The ApplyYourself bug is pretty clearly an example of bug type 3. The security in this system just hasn’t been thought out completely enough and implemented in a systematic and granular enough way. Were I an admissions officer, I would expect ApplyYourself to commission an independent external security audit, and release substantial updates for next year.

The corrolary of this is that I would not trust ApplyYourself’s information on who had and hadn’t seen the admissions information, at least until I saw the outcome of that security audit. And this point is important to our next constituency:

#2: The Students Who Took Advantage of the Exploit

Can we really know who looked at whose admit decisions at this point? It’s irresponsible to simply reject anybody who you haven’t positively identified as having viewed their admit decision. A good approach might be to approach people suspected of having used the exploit, but whose illicit access to the system cannot be proved, and give them the opportunity to retract their applications, with no ill effects.

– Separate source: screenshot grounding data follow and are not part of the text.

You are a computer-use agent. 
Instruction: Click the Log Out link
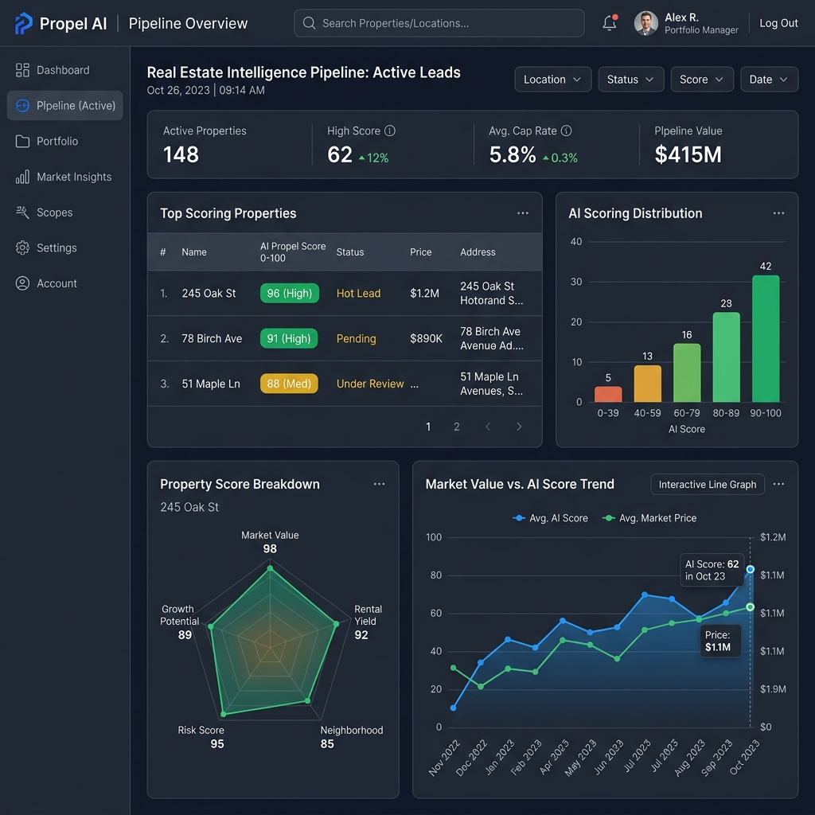778,23
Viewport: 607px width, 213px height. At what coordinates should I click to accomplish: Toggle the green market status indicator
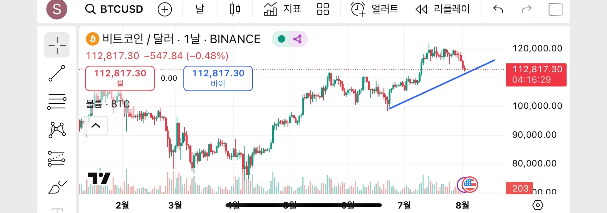[x=281, y=39]
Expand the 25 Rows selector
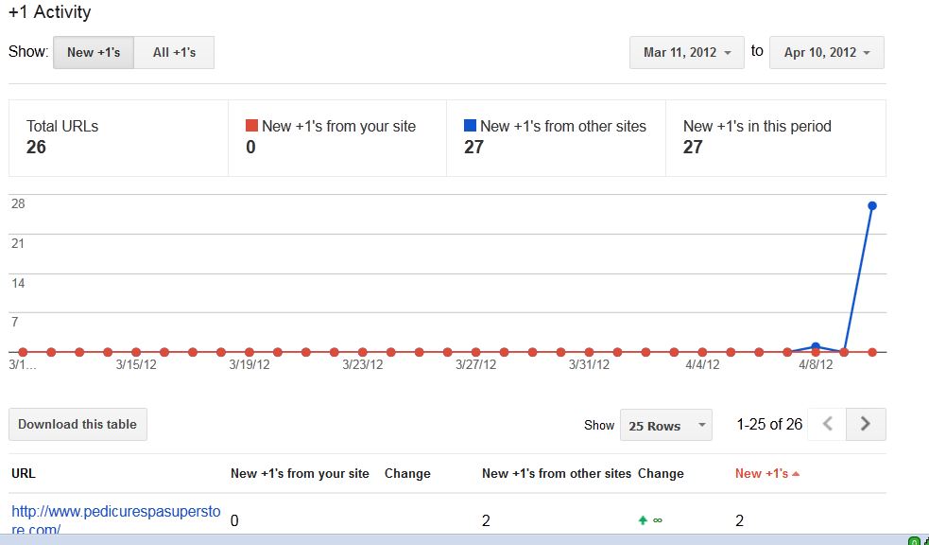929x545 pixels. tap(666, 425)
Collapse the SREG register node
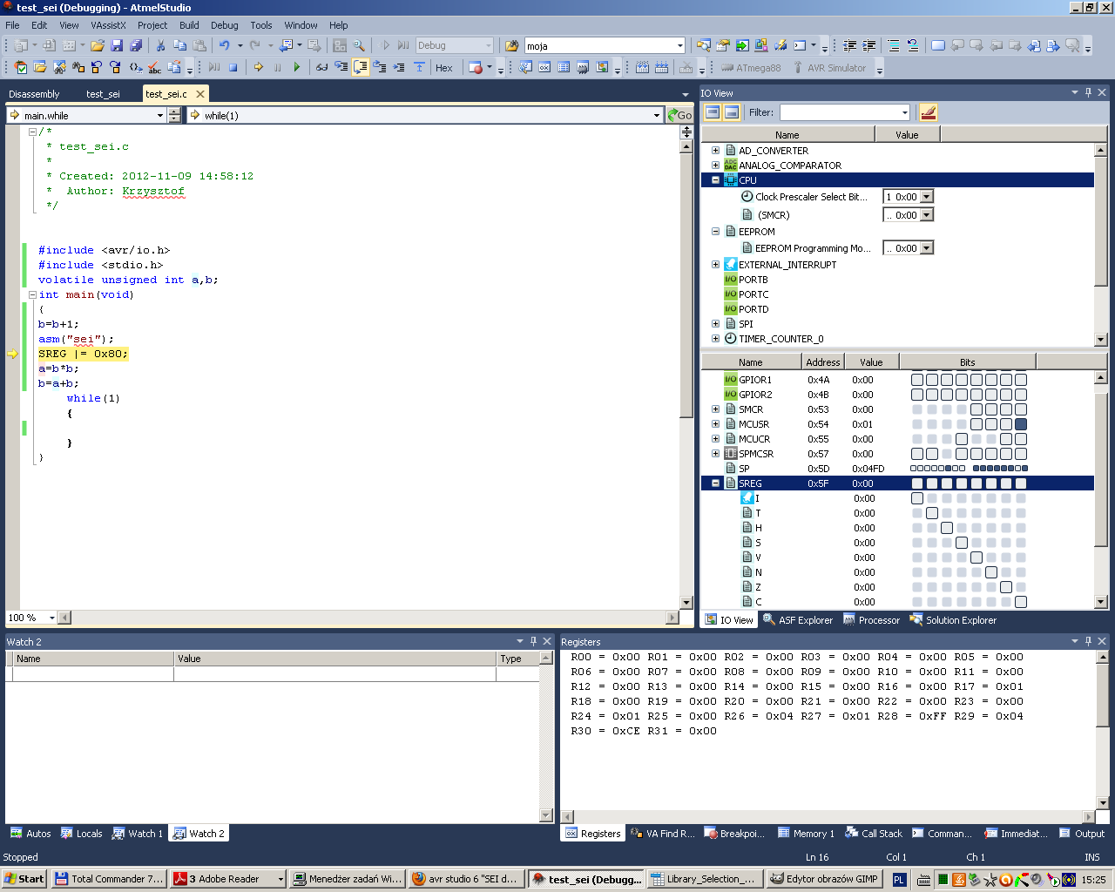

Even assuming we can be 100% sure who used the exploit, retracting admission may still not be the best decision. There’s little to say for the non-technically-oriented individual who read about the exploit and, out of pure impatience, eagerness, or whatever, used the exploit. Well, it’s pretty obvious that, if the admit decision hasn’t been made available to you, it’s not supposed to be available to you. Business involves making judgement calls, and b-school students need to show good judgement. Using this exploit this is most likely not an example of good judgement. This constituency should have the sin of bad judgement added to their files, and their admission reconsidered with this negative information included. It would probably also be best to briefly interview these appicants to learn more about their judgement and character. It’s been said that nobody was ever fired for blogging, that people fired for their blogs were fired for showing bad judgement. Let’s not reject applicants for fooling with URLs, let’s, instead, reject them for showing bad judgement.

But there’s a part of this constituency that might have a good excuse for their behavior. This subgroup contains software engineers and Web developers. For people in this subgroup, it’s usual to tinker with Web sites and applications that you use; it’s just like a carpenter looking at the joins on a table to see how it was made. Nobody would ever say, sorry, you’re a carpenter, you can’t do that. Fooling with other programs is a learning technique for programmers. It’s also a big part of security: trained people find holes in programs all the time, file proper bug reports, and get the problem fixed, making the world better for everyone. It’s unreasonable to expect someone who has hacked away at software for years to suddenly stop, especially when that hacking behavior was previously considered positive and ethical. The sin of bad judgement doesn’t stick here, although there could be questions of why experienced software developers didn’t attempt to contact ApplyYourself or their business school of choice with news of the exploit.

So, an apparently simple situation is more complicated in the end. There’s no obvious answer, apart from a security audit at ApplyYourself and a rewrite of some of their code. Ed Felten suggests that people shouldn’t be punished for doing things they might not have known were wrong; hopefully, future b-school applicants will learn from this exploit and consider their best judgement when they find themselves in postion in which they can gain access to otherwise-restricted information. Equally hopefully, business schools admissions staff will be understanding, reasonable, and consistent in considering the many new and innovative ways in which the Internet will allow b-school applicants to show bad judgement.